ITT: People who don't understand safety-critical systems telling people how to write safety-critical systems.

The most popular answer in this thread is "you can only write safe C++" which is bullshit. The language that you use will likely be dictated by the toolchain you're forced to use to meet whatever standard your org has adopted. For example, if you're in the automotive realm and following something like ISO-26262, you'll only be able to use a qualified toolchain that's compatible with your safety MCU – so you'll likely be limited to C or C++, and then FURTHER limited by MISRA standards to a subset of those languages. There is no version of Rust that may be used for safety-critical systems, currently – despite the fact that it's arguably a better language, the rigorous verification/documentation work hasn't been done yet. If you're looking for an alternative to C or C++ for use in safety-critical domains, look at Ada.

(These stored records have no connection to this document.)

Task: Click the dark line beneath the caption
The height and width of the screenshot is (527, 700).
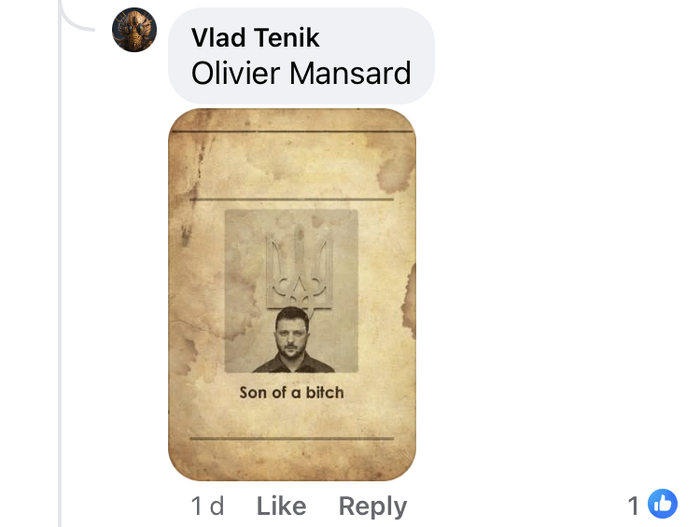Action: coord(292,439)
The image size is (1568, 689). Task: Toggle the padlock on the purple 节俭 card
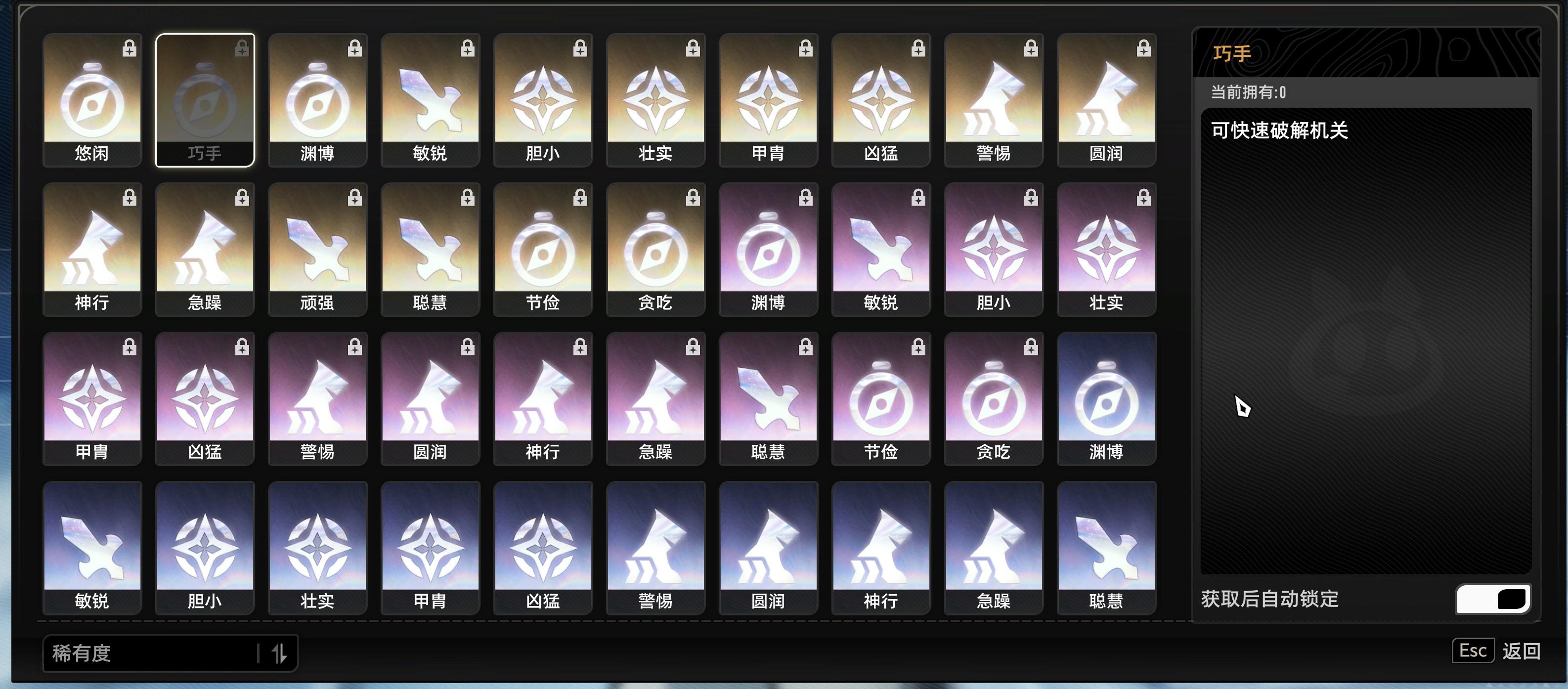918,347
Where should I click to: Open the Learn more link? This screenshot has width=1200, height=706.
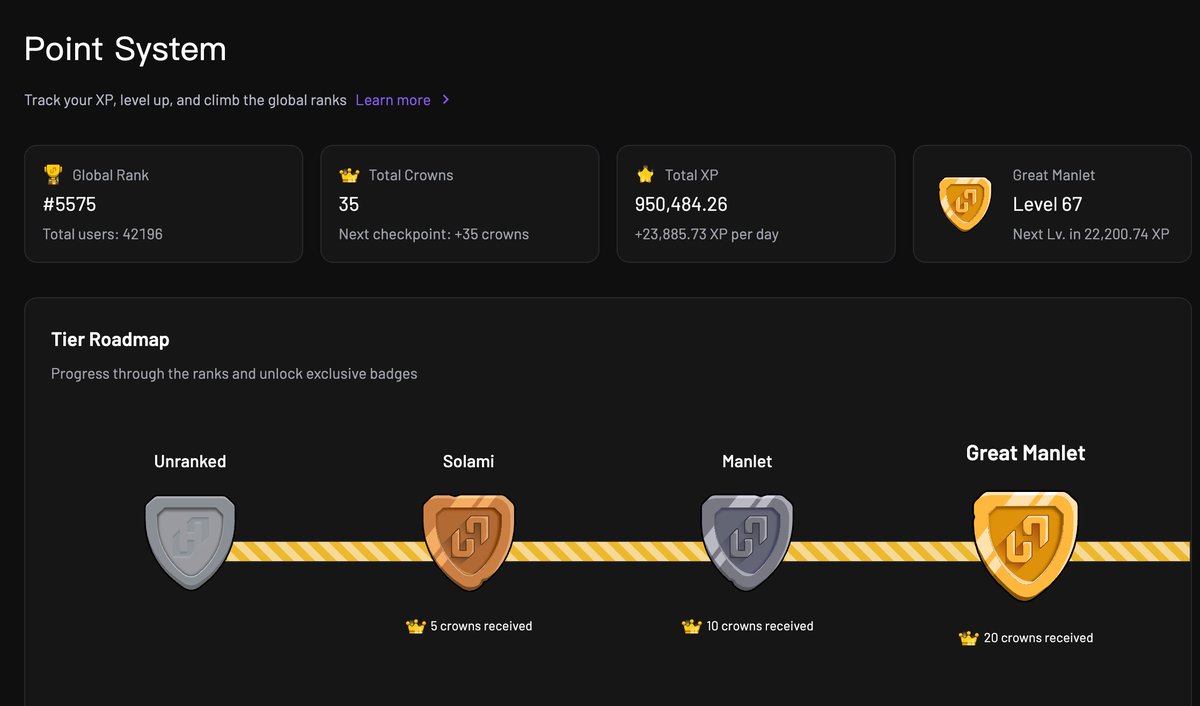[393, 100]
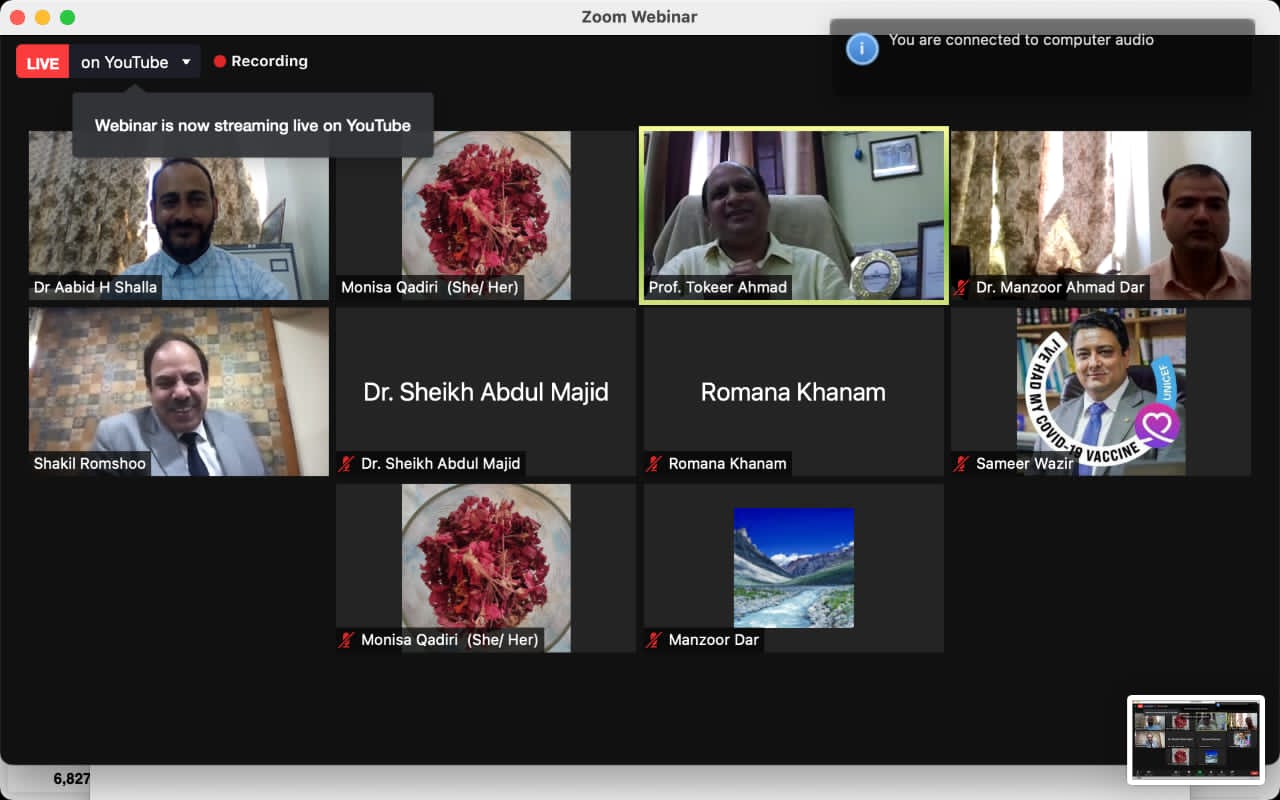Click Manzoor Dar's mountain river profile image
Viewport: 1280px width, 800px height.
click(793, 567)
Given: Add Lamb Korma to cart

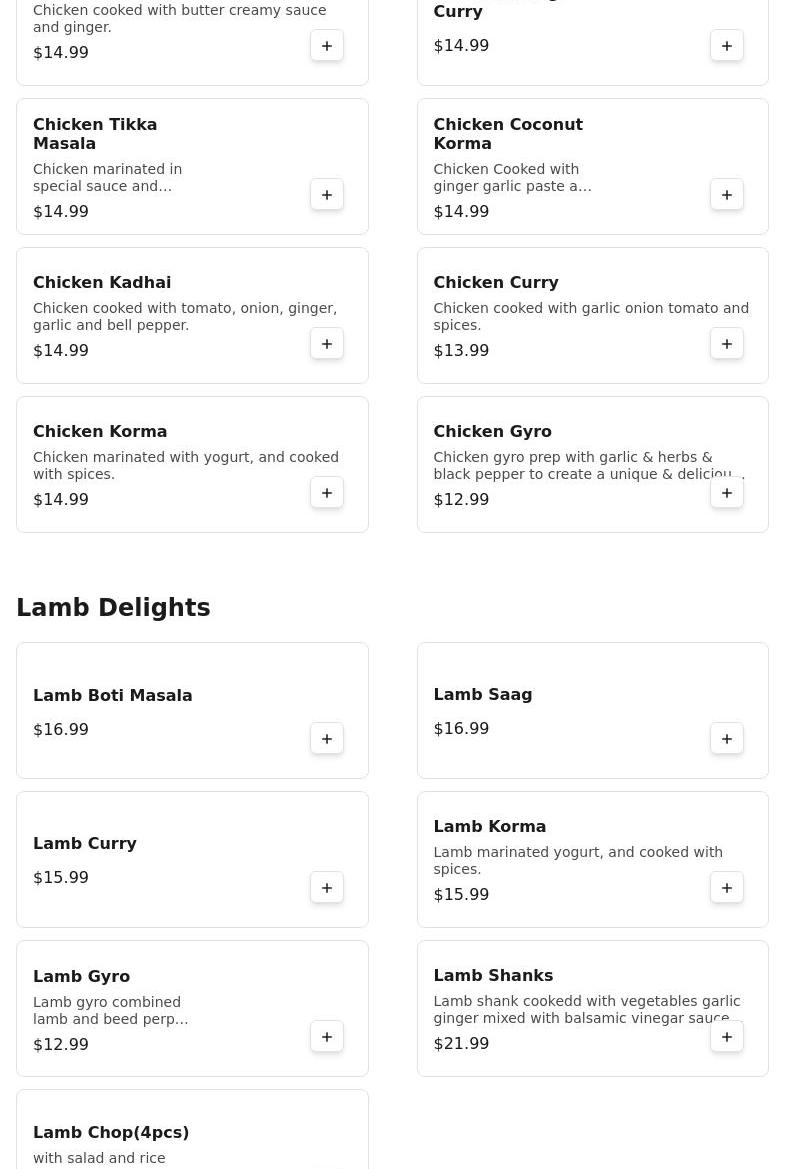Looking at the screenshot, I should [727, 887].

You will likely not find any example of an open source codebase for safety critical systems. Rigorously-developed safety-critical systems cost millions of dollars to produce, document, run through V&V, etc. They don't tend to get released as OSS.

For the rest of the folks in this thread: type safety, memory safety, etc. are awesome features – but having a language with these features doesn't allow you to build a safety-critical system. It doesn't even begin to. If you're curious, you can start to look at the roadmap for the Ferrocene project – the company behind it is working with the folks from AdaCore (AFAICR?) to make a version of Rust for safety-critical systems a reality (one that I'm very much looking forward to!)